#### Passage provided:
########################################
If the application is accepted, the applicant will receive an Approval In Principle (AIP) letter. They can complete the mandatory 2-month Singapore Citizenship Journey (SCJ) program organized by ICA. This involves an online course, experiential tour, and community sharing session aimed at integrating new citizens.

Next, the applicant has to renounce their foreign citizenship by making a formal application at their home country’s embassy in Singapore. This process can take several months.

Once they receive the renunciation confirmation letter, they can attend their registration appointment with the ICA. Here, they will take the citizenship pledge and pay the citizenship fee of S$70, plus S$10 for an identity card for those aged 16 years and older.

The final step is to attend an official ceremony where new citizens receive their certificates and identity cards.

Citizenship by marriage in Singapore

When an expat marries a Singaporean local, they are not automatically granted citizenship.
########################################
#### Stated goal 1:
According to the passage on Singapore citizenship, how much is the citizenship fee?
#### Stated goal 2:
In the rows below, increase each coordinate in the answers by 66, then write out every line from the line with "Select the orange" to the line with "Click the number", requests included.

#### Data items:
########################################
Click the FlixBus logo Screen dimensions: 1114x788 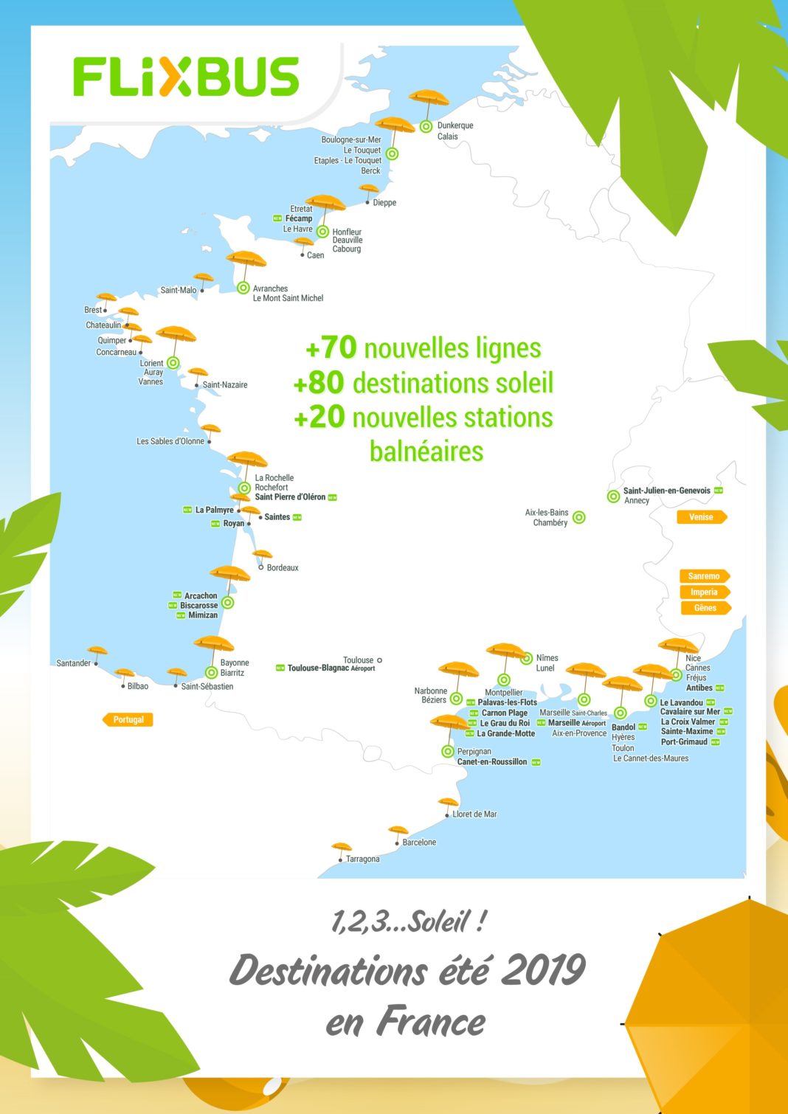coord(186,77)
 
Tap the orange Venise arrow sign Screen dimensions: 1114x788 coord(701,517)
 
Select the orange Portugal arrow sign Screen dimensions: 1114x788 coord(128,719)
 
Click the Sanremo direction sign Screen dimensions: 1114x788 coord(704,576)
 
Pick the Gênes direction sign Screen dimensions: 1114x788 coord(705,608)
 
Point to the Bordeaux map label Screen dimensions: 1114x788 coord(283,568)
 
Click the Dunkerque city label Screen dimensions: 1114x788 coord(455,125)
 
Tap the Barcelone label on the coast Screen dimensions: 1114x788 coord(419,843)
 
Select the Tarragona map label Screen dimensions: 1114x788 coord(363,859)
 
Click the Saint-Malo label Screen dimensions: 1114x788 coord(179,290)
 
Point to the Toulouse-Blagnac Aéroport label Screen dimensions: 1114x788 coord(331,668)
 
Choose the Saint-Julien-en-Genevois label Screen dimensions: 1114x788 coord(667,491)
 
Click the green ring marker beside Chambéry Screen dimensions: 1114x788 coord(579,518)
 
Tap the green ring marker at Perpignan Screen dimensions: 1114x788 coord(448,751)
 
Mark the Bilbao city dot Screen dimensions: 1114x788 coord(123,686)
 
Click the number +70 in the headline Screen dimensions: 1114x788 coord(331,347)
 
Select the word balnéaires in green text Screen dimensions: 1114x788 coord(426,452)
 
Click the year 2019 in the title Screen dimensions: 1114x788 coord(543,970)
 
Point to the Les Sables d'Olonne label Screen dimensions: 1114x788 coord(170,441)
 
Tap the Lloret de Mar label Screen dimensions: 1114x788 coord(474,814)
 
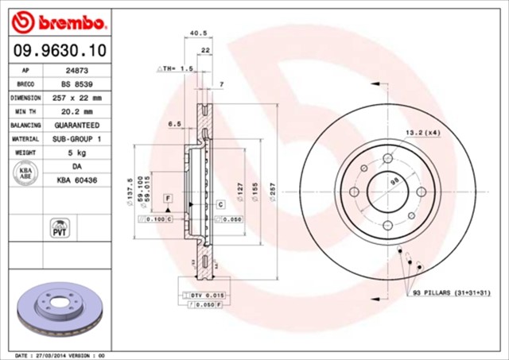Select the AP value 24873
click(x=76, y=70)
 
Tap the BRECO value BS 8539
click(x=76, y=83)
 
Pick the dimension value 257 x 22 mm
click(x=76, y=98)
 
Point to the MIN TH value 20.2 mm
click(x=76, y=111)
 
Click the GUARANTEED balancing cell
click(x=76, y=126)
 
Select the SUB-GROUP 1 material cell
click(x=76, y=139)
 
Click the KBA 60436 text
click(x=76, y=181)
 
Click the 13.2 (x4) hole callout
click(x=423, y=132)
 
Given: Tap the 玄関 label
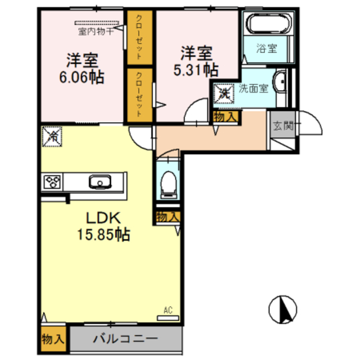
########################################
#### Written answer 1:
S$70

#### Written answer 2:
Select the orange Portugal arrow sign Screen dimensions: 1114x788 coord(194,785)
 
Click the Sanremo direction sign Screen dimensions: 1114x788 coord(770,642)
 
Pick the Gênes direction sign Screen dimensions: 1114x788 coord(771,674)
 
Point to the Bordeaux map label Screen dimensions: 1114x788 coord(349,634)
 
Click the Dunkerque city label Screen dimensions: 1114x788 coord(521,191)
 
Tap the Barcelone label on the coast Screen dimensions: 1114x788 coord(485,909)
 
Select the Tarragona map label Screen dimensions: 1114x788 coord(429,925)
 
Click the Saint-Malo label Screen dimensions: 1114x788 coord(245,356)
 
Point to the Toulouse-Blagnac Aéroport label Screen dimensions: 1114x788 coord(397,734)
 
Choose the Saint-Julien-en-Genevois label Screen dimensions: 1114x788 coord(733,557)
 
Click the green ring marker beside Chambéry Screen dimensions: 1114x788 coord(645,584)
 
Tap the green ring marker at Perpignan Screen dimensions: 1114x788 coord(514,817)
 
Mark the Bilbao city dot Screen dimensions: 1114x788 coord(189,752)
 
Click the number +70 in the headline Screen dimensions: 1114x788 coord(397,413)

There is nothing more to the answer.